La Oficina Nacional de Seguridad en los Transportes (NTSB), que instaló una oficina provisional en la localidad californiana de Port Hueneme para realizar la investigación pudo reproducir rápidamente estos instantes reuniendo numerosos elementos, entre ellos grabaciones de las conversaciones de la tripulación y testimonios oculares.
A las 16H10 locales del lunes (00H10 GMT del martes), el piloto senaló al aeropuerto de Los Angeles que tenía «dificultades para controlar» el avión.

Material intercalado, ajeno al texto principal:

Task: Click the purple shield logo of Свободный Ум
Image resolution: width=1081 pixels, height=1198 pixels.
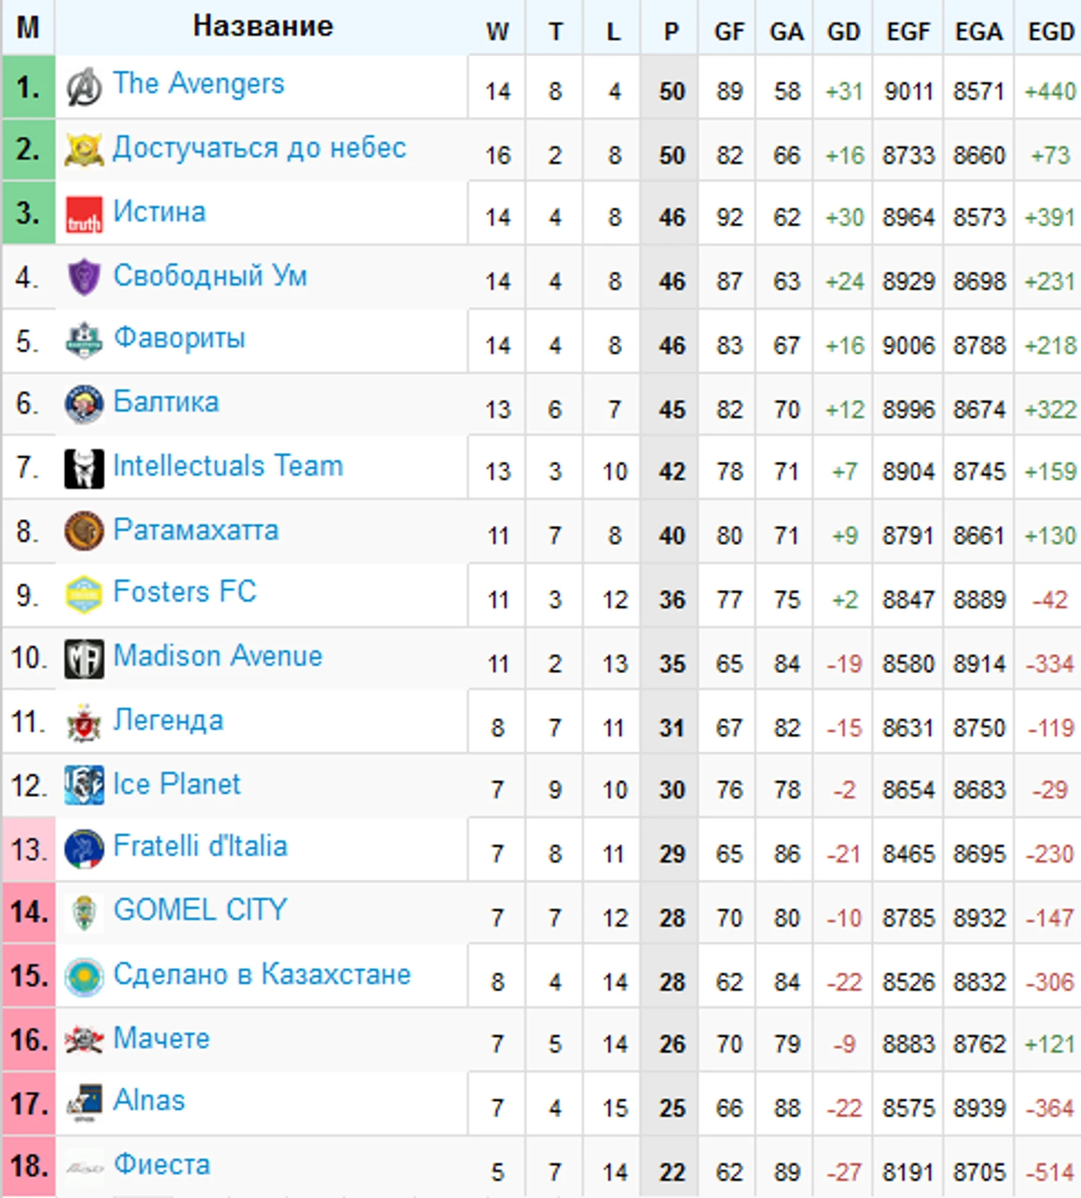Action: pos(84,278)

Se instauró entonces un diálogo permanente con la torre de control para asegurar que el avión podía circular en medio del tráfico aéreo.
Paralelamente, la tripulación llamaba al centro de mantenimiento de los aviones de Alaska Airlines en Seattle (Washington) para examinar la situación y las eventuales soluciones, según un portavoz del NTSB, John Hammerschmidt. Su llamada fue transferida a un especialista que se encontraba en ese momento en Los Angeles.
A fin de recuperar el control del avión, el piloto lo orientó hacia el mar para intentar una maniobra «por encima del agua» y evitar precipitarse sobre una zona poblada si la situación se le escapaba de las manos.
Precisaba entonces por radio que «sus estabilizadores estaban bloqueados» y confirmaba que tenía «dificultades para mantener la altitud». Recibió autorización para aterrizar en Los Angeles.
Otros pilotos observaron el drama sin poder hacer nada. Uno de ellos dijo a los responsables del NTSB que el MD-83 «volaba de forma errática, se movía de un lado a otro y daba vueltas continuamente».
Luego lo vieron precipitarse al mar, con el morro apuntando hacia abajo.
El examen de la primera caja negra, que contiene la grabación de las conversaciones entre los miembros de la tripulación del vuelo 261, que fue enviada a Washington para ser analizada, confirmó que los pilotos fueron víctimas de una avería del estabilizador y perdieron el control del avión cuando intentaban corregir la situación, informó el jueves el responsable de la investigación.